Messé added that studies of anticoagulation vs. closure, particularly in these older patients would be informative, as would trials comparing aspirin with anticoagulation in this population.

Finally, prophylactic PFO closure before a first event is neither an active area of investigation nor a widely accepted concept, with most clinicians taking a very conservative stance, but Meier believes that it is worth being proactive in patients with PFOs of the dangerous kind or other predispositions.

“For PFO carriers, undergoing PFO closure means lifelong protection from the potential harm the PFO could cause while doing everyday things,” he told Cardiology Today’s Intervention. “If you’re a diver, a mountain climber, a brass musician, a glass blower or a tile layer, your PFO opens more frequently. PFO closure would ensure that you’re safer while practicing your hobbies or in your profession.”

After all, Meier added, the procedure is quick and remarkably easy for the operator and the patient.
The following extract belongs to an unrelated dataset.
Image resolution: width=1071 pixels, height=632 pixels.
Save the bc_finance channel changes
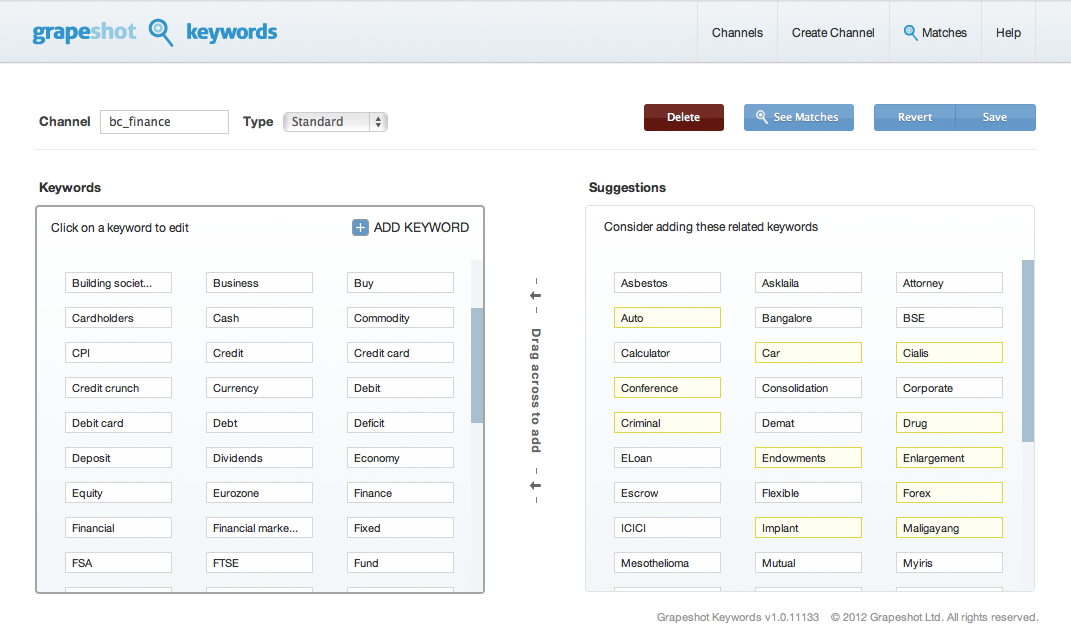[995, 117]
“If you can prevent a stroke using such a simple intervention, then why not do it?” he said. – by Melissa Foster

Disclosures: Carroll reports he has served on the steering committee of the RESPECT trial and he has received compensation for services related to that role from the study sponsors (Abbott Vascular, AGA Medical and St. Jude Medical). Meier reports he is on the speakers bureau and is a proctor for Abbott. Messé reports he was a local subinvestigator for the CLOSURE I trial and a local primary investigator for the Gore REDUCE trial and he receives research funding from W.L. Gore and Associates for a study of neurologic outcomes from aortic disease. Søndergaard reports he is a national principal investigator for the Gore REDUCE trial and he was compensated for his time by the W.L. Gore and Associates. Tobis reports he is a proctor for Abbott Vascular and W.L. Gore and Associates.